The perfect storm that was the 2005-06 NHL season which had a wonderful ending for the Carolina Hurricanes was characterized by 2 key ingredients. First, the NHL itself changed radically. The implementation of a salary cap changed the player allocations significantly. And key changes on the ice revamped the game itself. Allowing 2-line passes and enforcing obstruction type penalties shifted the game more in favor of smaller, faster players. Second, the Carolina Hurricanes roster changed radically as well. Roughly ½ of the players on the team changed since the end of the 2003-04 season (with 2004-05 season being lost to the lockout).

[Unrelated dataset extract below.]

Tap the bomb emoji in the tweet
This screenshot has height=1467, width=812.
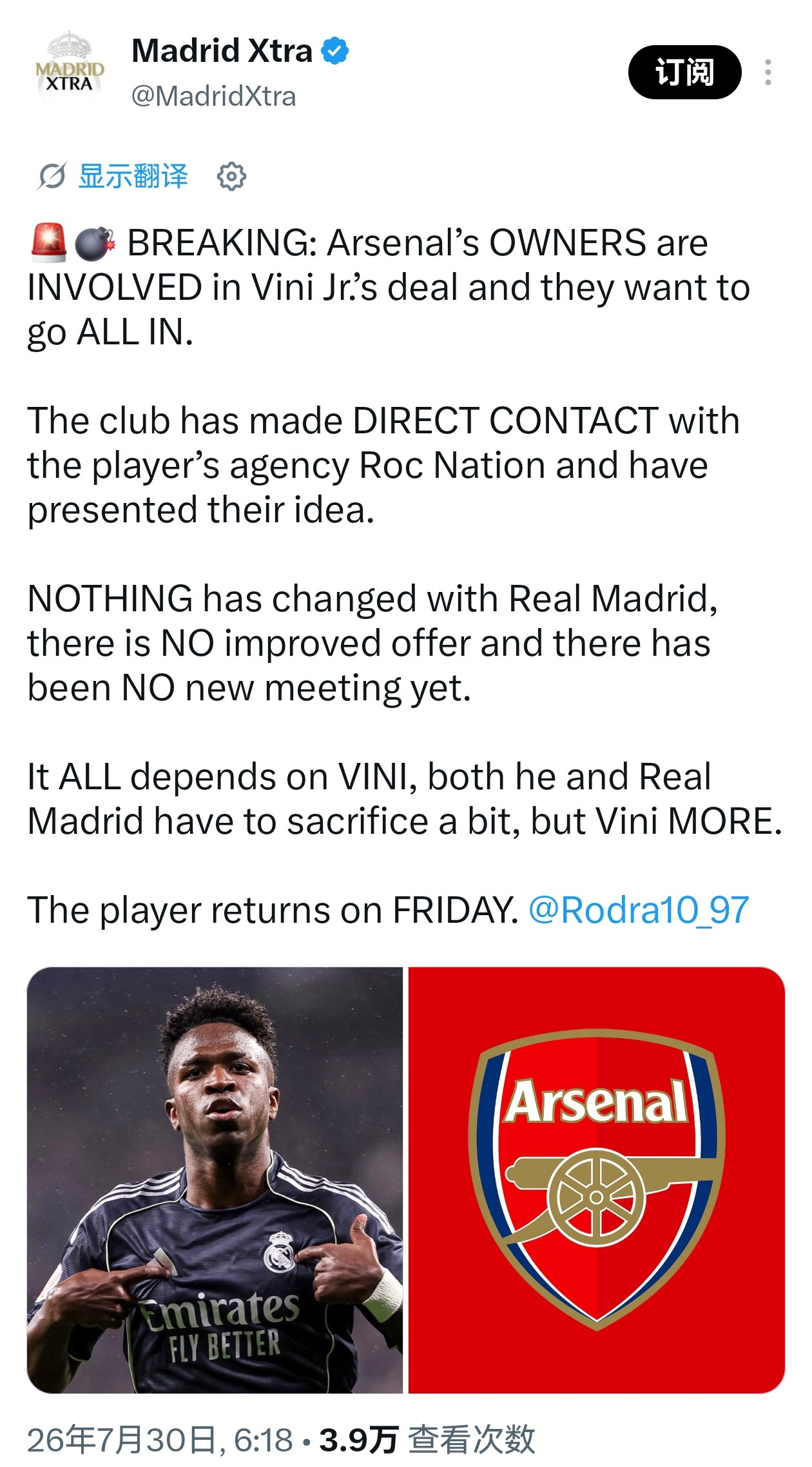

The 2005-06 roster was full of wildcards both identified and not identified.
–Eric Staal had another full year to mature in the AHL since his rookie season.
–Veteran Ray Whitney was coming off a reduced role in Detroit and looking to regain his offensive form.
–The Canes planned to go with Martin Gerber in net who looked good but was inexperienced as a starter.
–2004 #4 overall pick Andrew Ladd was now in the mix.
–Fun playoff hero for Calgary, Mike Commodore, was added on defense.
In short, there was a large number of players whose performance was hard to predict in their new situation. When those players as a group largely put it all together, the Canes suddenly went from really bad to really good in a hurry.
I think one can make a strong argument that the number of wildcards for the 2015-16 Carolina Hurricanes is as many as it has been since that 2005-06 season. Consider that:
–Noah Hanifin is drafted to be an elite NHL defenseman, but it is a wild guess right now on exactly what the schedule for that will be. On the one hand, the 1st defenseman taken last summer (Aaron Ekblad) immediately jumped into the Panthers’ top 4 without a hitch. On the other hand, the norm for even good defensemen is a couple years to develop.
–Jeff Skinner, Eric Staal and Jordan Staal. All 3 had pretty light years scoring-wise in 2014-15, but seem to have significant upside offensively if they can refind their previous levels.
–Derek Ryan was a very good playmaker in Europe the past 2 years. Could he jump straight to the NHL and bring that same level of playmaking to the Canes? Or will he take time to mold his game to the NHL?
–Eddie Lack was good in the 2nd half of the year in Vancouver last season and is just entering his prime with NHL experience. Could be the answer in net that the Canes have mostly lacked in recent years?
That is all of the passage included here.